Bateman dirige com um olhar clínico para o descontrole. A série alterna momentos de tensão genuína e absurdos cotidianos que poderiam acontecer em qualquer família disfuncional. O ritmo é irregular, propositalmente. O roteiro se alonga em cenas que, à primeira vista, parecem redundantes, mas que revelam o quanto os personagens estão presos num ciclo que se repete com pequenas variações, como se tentasse desesperadamente encontrar uma nova saída para um ciclo repetitivo.
Vínculo familiar
Há uma melancolia constante em “Black Rabbit” que quase se assemelha a “Ozark”, um retrato de pessoas que não sabem mais onde erraram ou para onde querem ir, e talvez nem queiram saber. Bateman e Law sustentam a trama com ótimas atuações, duas faces de um mesmo fracasso. Vince, o irmão problemático, é quase um espelho torto do Jake “bem-sucedido”, e é nesse reflexo que a série expõe a farsa das vidas organizadas.

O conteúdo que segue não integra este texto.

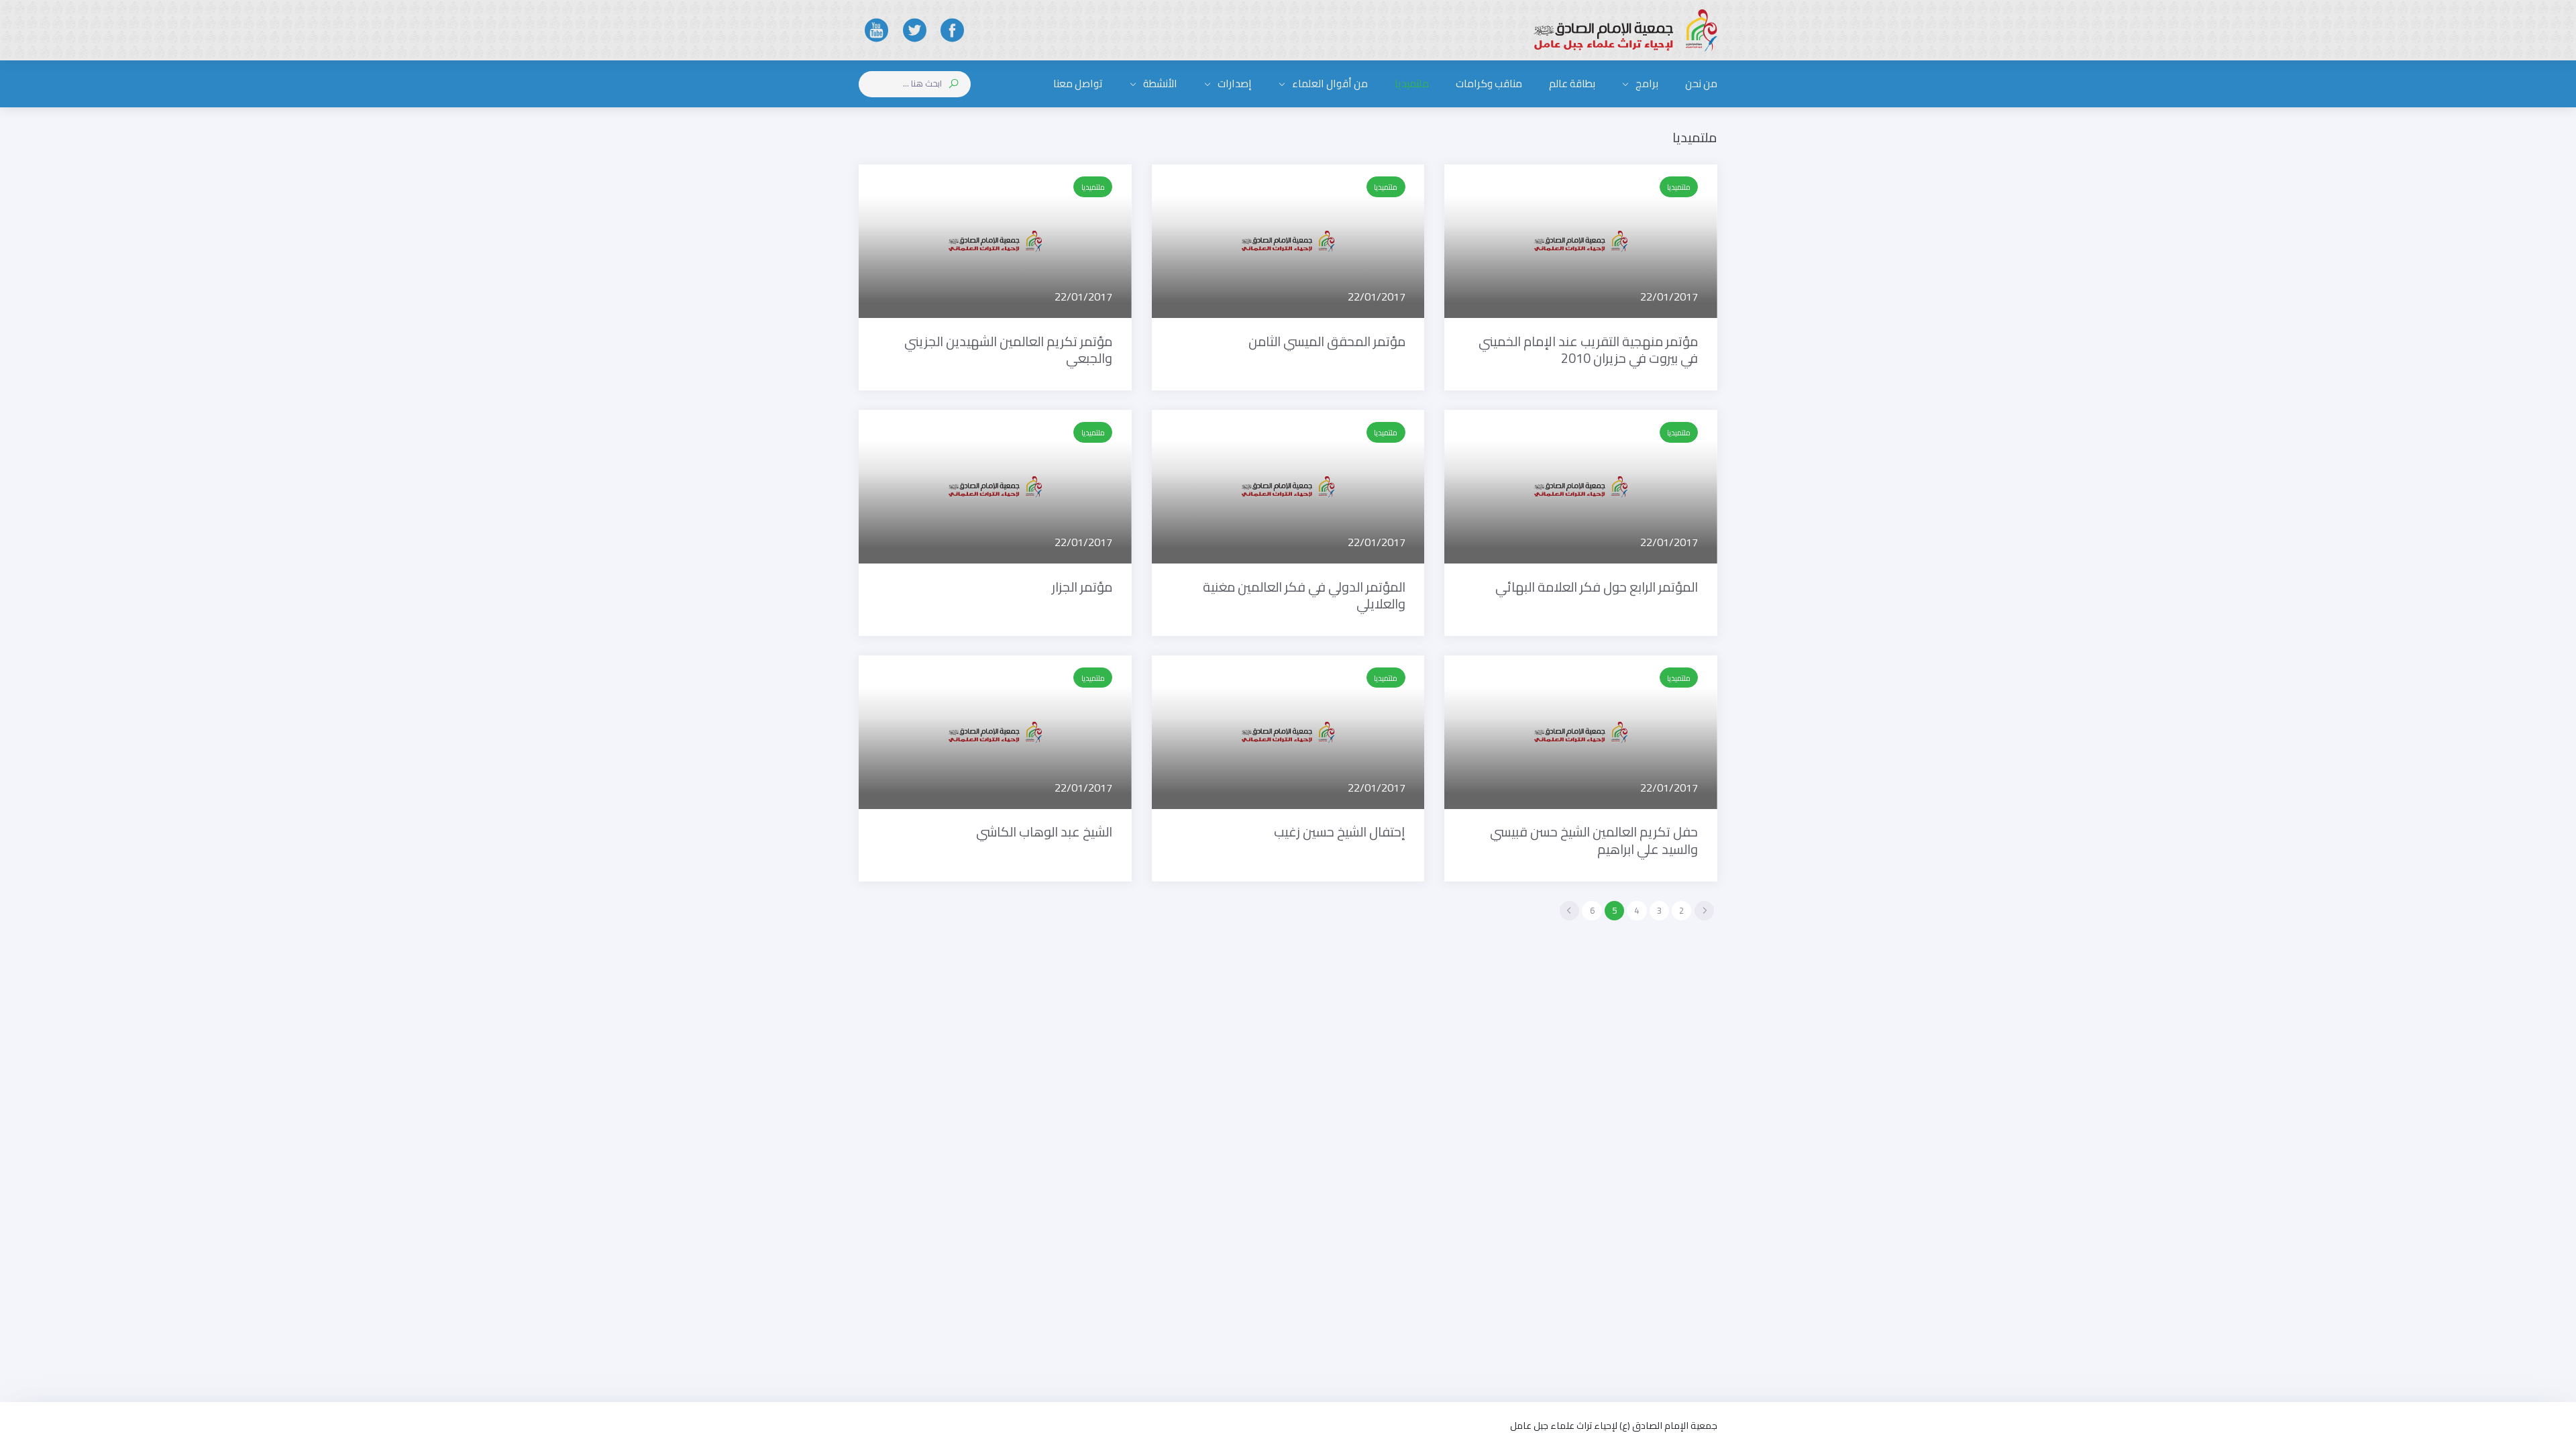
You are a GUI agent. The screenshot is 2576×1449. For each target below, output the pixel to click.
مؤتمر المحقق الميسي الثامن (1326, 341)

Visualmente, “Black Rabbit” é um acerto. A fotografia transforma Nova York em um cenário claustrofóbico, mais próximo de um pesadelo do que da cidade vibrante dos cartões-postais, ainda que o tom escuro, escolha cada vez mais comum em produções, prejudique levemente a experiência. A trilha sonora acompanha esse desencanto americano.
Se falta ritmo em alguns momentos, sobra coerência na forma como tudo se desdobra. O mérito de “Black Rabbit” está em deslocá-lo de grandes conspirações para pequenos desastres. No lugar da violência explícita, a corrosão emocional. No fim, é uma série sobre como as pessoas falham, e sobre como, mesmo assim, continuam tentando acertar.